SOAL LATIHAN:
1. Sebutkan semua nama orang yang muncul dalam kutipan tentang air terjun Ci Tarum.
2. Ringkas paragraf yang diawali "Keberadaan deretan air terjun di Bandung" dalam kutipan tentang air terjun Ci Tarum tanpa menghilangkan fakta utamanya.
3. Sambung kutipan tentang air terjun Ci Tarum mulai dari kalimat terakhirnya.

KUTIPAN TEKS:
———

Dulu, di aliran Ci Tarum di sekitar Leuwigajah, di tempat sekarang Curug Jompong berada, tidak hanya ada satu air terjun saja. Di sana terdapat deretan air terjun, ada dua air terjun lainnya ke hilir dari Curug Jompong. Dua air terjun itu kini tidak ada lagi, karena sejak 1985 ikut tenggelam dalam genangan Waduk Saguling setelah struktur bendungan dibangun antara Pasir Saguling dan Gunung Pancalikan, membendung Ci Tarum pada elevasi 650 meter di atas permukaan laut.
Keberadaan deretan air terjun di Bandung ini telah dilaporkan sejak lama. Tercatat Junghuhn yang pertama melaporkannya pada 1854. Junghuhn dalam bukunya Java, Zijne Gedaante, Zijn Plantentooi En Inwendige Bouw volume ke 4 yang diterbitkan tahun 1854 (hal. 384), melaporkan penemuan bebatuan Diorit di sekitar Curug Jompong. Ia juga melaporkan deretan air terjun setelah Curug Jompong. Curug Jompong adalah air terjun yang pertama, kemudian Curug Lanang, dan ketiga adalah Curug Kapek.
Pada tahun 1857, Ferdinand Hochstetter dan timnya dalam ekspedisi Novara, menapaktilasi jejak Junghuhn dan melaporkan hasil ekspedisinya dalam buku “Narrative of the Circumnavigation of the Globe by the Austrian Frigate Novara“. Dipimpin oleh Komodor B. von Wullerstrof-Urbair dan ditulis oleh Dr. Karl Scherzer, laporan mengenai tiga air terjun di sekitar Lagadar dilaporkan dalam buku volume kedua yang diterbitkan di London tahun 1862. Tapi catatan lengkap mengenai perjalanan ke Jawa ditulis langsung oleh Ferdinand Hochstetter dalam Geologische Ausflüge auf Java.

———

CUPLIKAN DATA:
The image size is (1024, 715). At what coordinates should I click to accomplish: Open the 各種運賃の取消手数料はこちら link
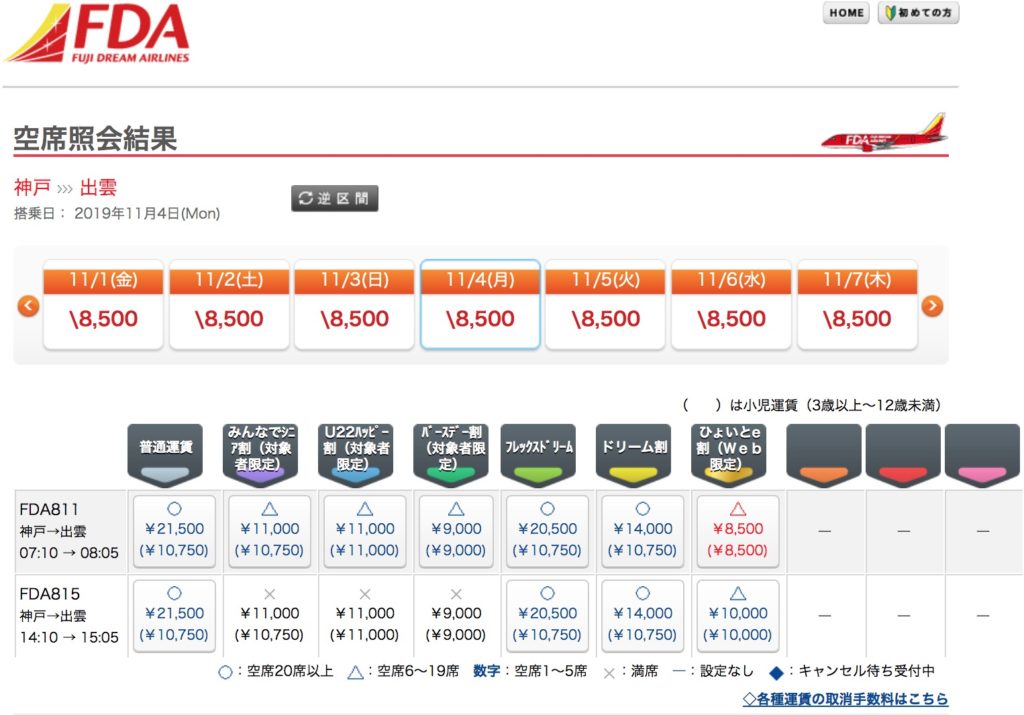click(845, 699)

———

JAWABAN SOAL:
1. Junghuhn, Ferdinand Hochstetter, Komodor B. von Wullerstrof-Urbair, Dr. Karl Scherzer

2. Deretan air terjun di Bandung sudah lama dilaporkan. Junghuhn menjadi yang pertama mencatatnya pada 1854, dalam buku Java, Zijne Gedaante, Zijn Plantentooi En Inwendige Bouw volume ke-4 (hal. 384). Di buku itu ia melaporkan bebatuan diorit di sekitar Curug Jompong. Ia juga mencatat urutan air terjunnya: Curug Jompong, Curug Lanang, dan Curug Kapek.

3.
Laporan ini merupakan yang paling lengkap dan terperinci mengenai tiga air terjun di Lagadar. Dalam laporannya ini Hochstetter menuliskan pengalamannya berkunjung ke daerah ini.
” Curug Jompong adalah air terjun pertama di Ci Tarum. Lokasinya merupakan gerbang di mana Ci Tarum berpindah dari dataran Bandung menerobos perbukitan yang jika dilihat dari selatan (Gunung Tilu dan Gunung Patuha), perbukitan ini seolah membentuk koridor memanjang ke arah utara menuju dataran tinggi Bandung.
Erosinya cukup dalam di sini, hingga 100 kaki. Sebatang pohon kiara berdiri tegak di dasar sungai yang berdebur kencang, menjadi pemandangan indah yang natural dengan bebatuan yang ditumbuhi lumut. Aliran air menerjang di lembah dengan lebar sekitar 100 kaki, menderu menurun karena ada dua tingkatan, kemudian bersamaan jatuh setinggi 30 kaki. Sedikit jauh ke hilir kita bisa amati turunan ketiga.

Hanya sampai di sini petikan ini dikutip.